Rocky Mountains natural gas producer HS Resources Inc. agreed to a friendly merger with Kerr-McGee Corp. last week, in a deal that sent the San Francisco-based independent’s stock soaring almost 21%. The deal, which would boost Kerr-McGee’s gas reserves 77%, is a cash-and-stock merger worth about $1.25 billion, with Kerr-McGee also assuming $450 million of the independent’s debt.

When completed, Kerr-McGee would become one of the top five U.S. independents. The announcement is the second in two weeks in which a larger U.S. producer has gobbled up a gas-rich Rockies independent. Earlier this month, Williams agreed to acquire Barrett Resources Inc. in a deal worth about $2.5 billion (see NGI, May 14), underscoring the importance many companies are putting on U.S. natural gas reserves.

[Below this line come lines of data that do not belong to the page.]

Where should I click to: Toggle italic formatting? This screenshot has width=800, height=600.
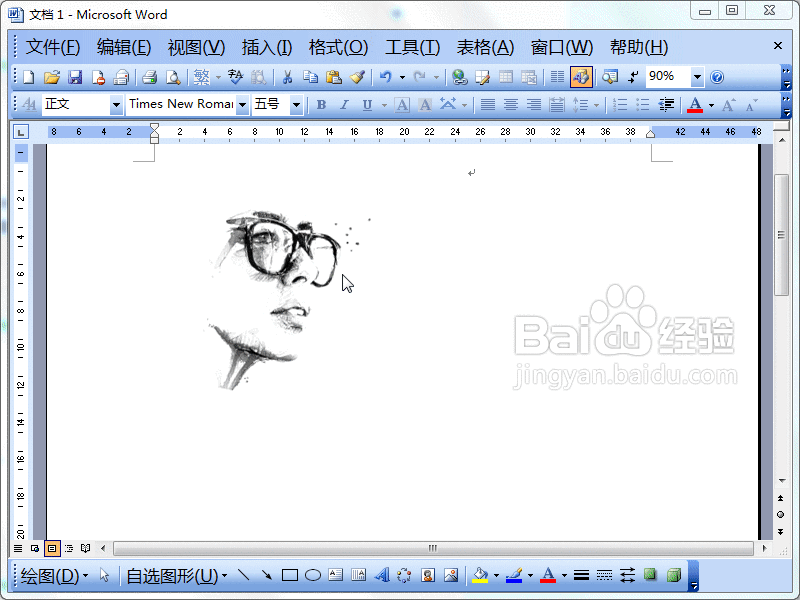coord(344,104)
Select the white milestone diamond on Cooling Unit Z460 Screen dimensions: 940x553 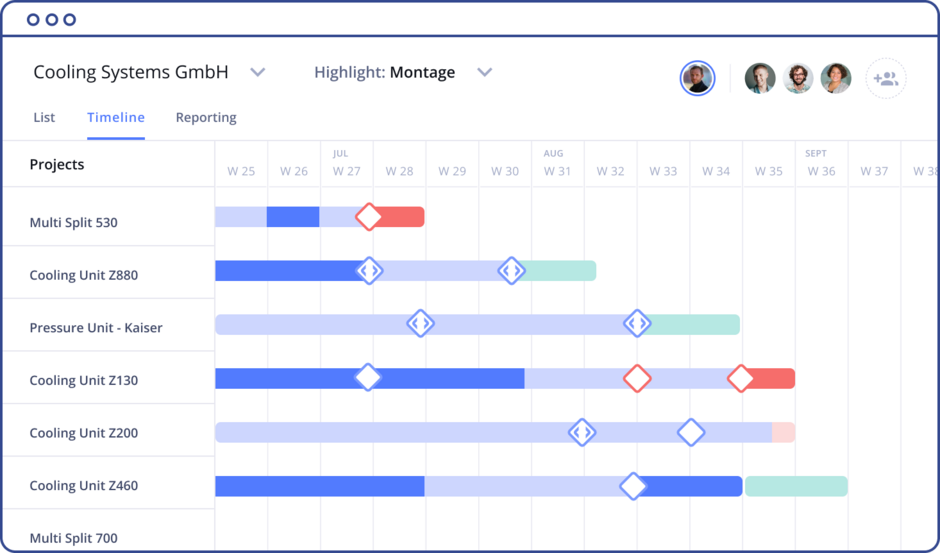coord(632,486)
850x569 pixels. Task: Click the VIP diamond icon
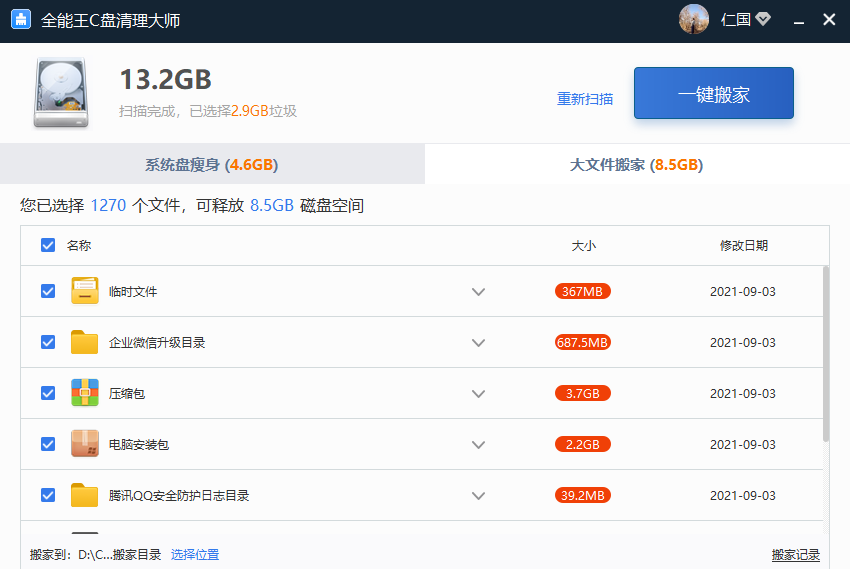click(763, 20)
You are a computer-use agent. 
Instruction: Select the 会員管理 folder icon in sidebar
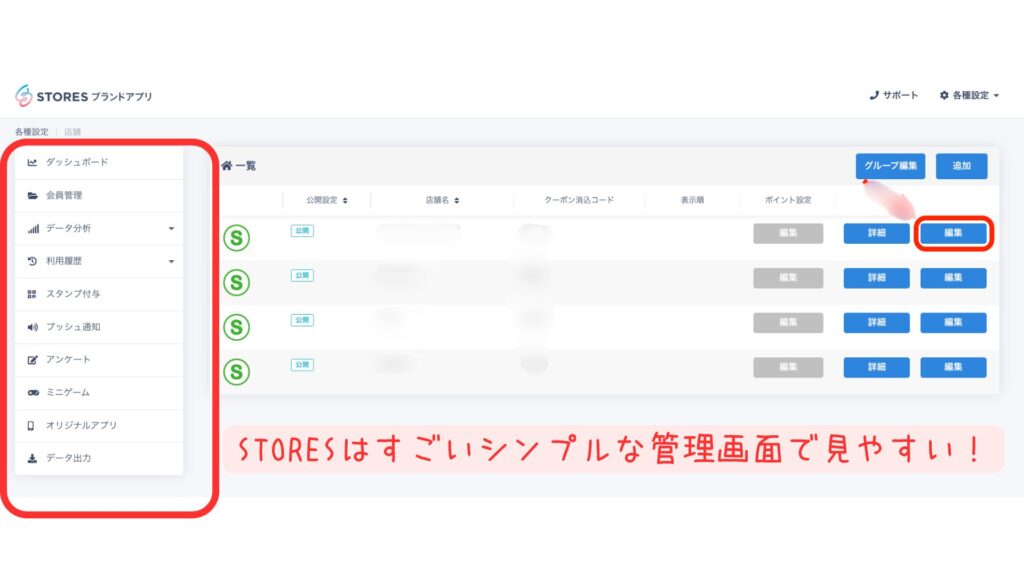[x=32, y=195]
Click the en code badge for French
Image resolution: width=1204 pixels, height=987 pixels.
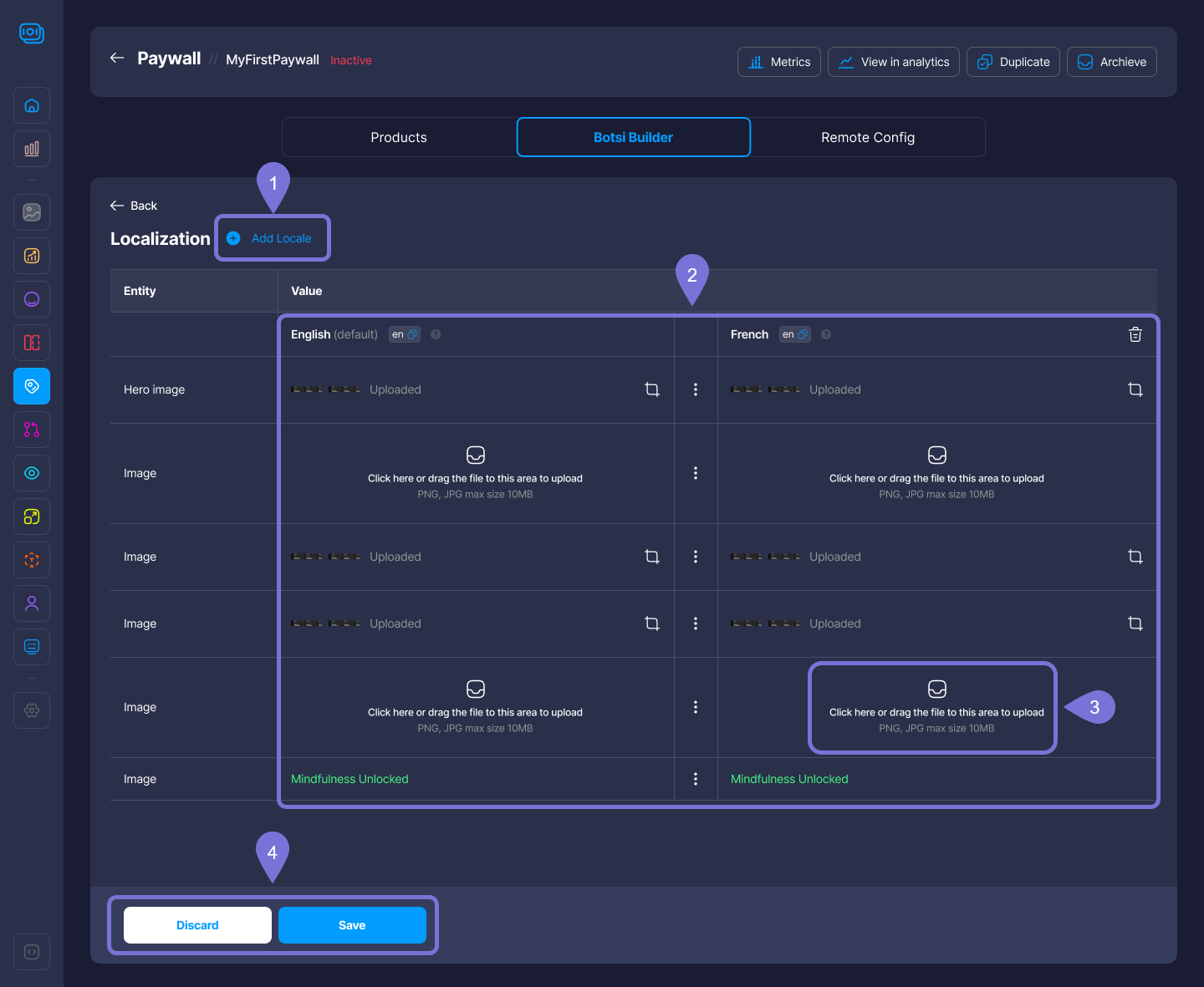[794, 334]
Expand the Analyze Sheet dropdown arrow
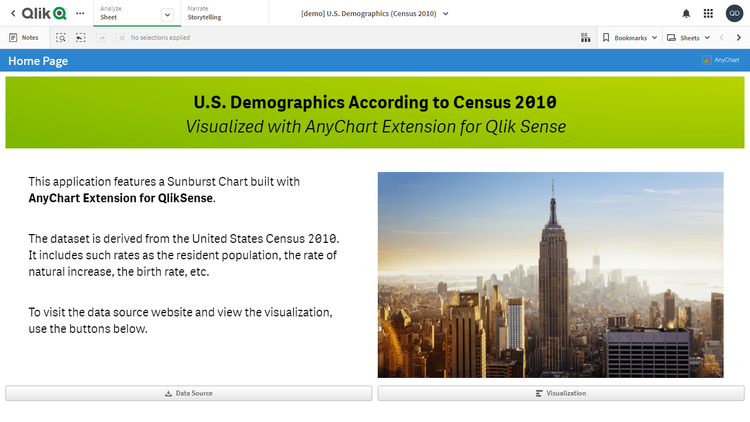 click(166, 14)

Similar mergers, say analysts, are expected in the coming months, and many will focus on companies with Rockies’ assets, say analysts.

HS Resources holds about 1.3 Tcfe in reserves in the Denver-Julesburg Basin of northeast Colorado, near one of the most touted natural gas basins in the United States. With the acquisition, Kerr-McGee said it expected to increase its daily production of U.S. natural gas by more than 45%.

“These properties also offer the potential to add more than 500 Bcf from probable reserves through identified projects that have a proven track record of success,” said Luke R. Corbett, Kerr-McGee CEO.

In the first quarter of this year, Kerr-McGee sold 202,000 b/d of oil worldwide. Its natural gas sales totaled 512 MMcf/d. However, its first quarter natural gas production dropped 4%. Along with its U.S. assets, the company operates in the North Sea, Ecuador, Kazakstan, China and Indonesia.

Both companies’ boards approved the deal on Sunday. Oklahoma City-based Kerr-McGee will pay $55 for each share of HS Resources’ common stock, which is a 24% premium to its closing price of $53.28 on Friday. HS Resources’ stock closed up $11.12 on Monday, standing at $64.40, its highest price ever. Kerr-McGee would pay 70% cash and 30% in common stock, which would be issued at a fixed exchange ratio of 0.9494 a share for every share of HS Resources’ stock.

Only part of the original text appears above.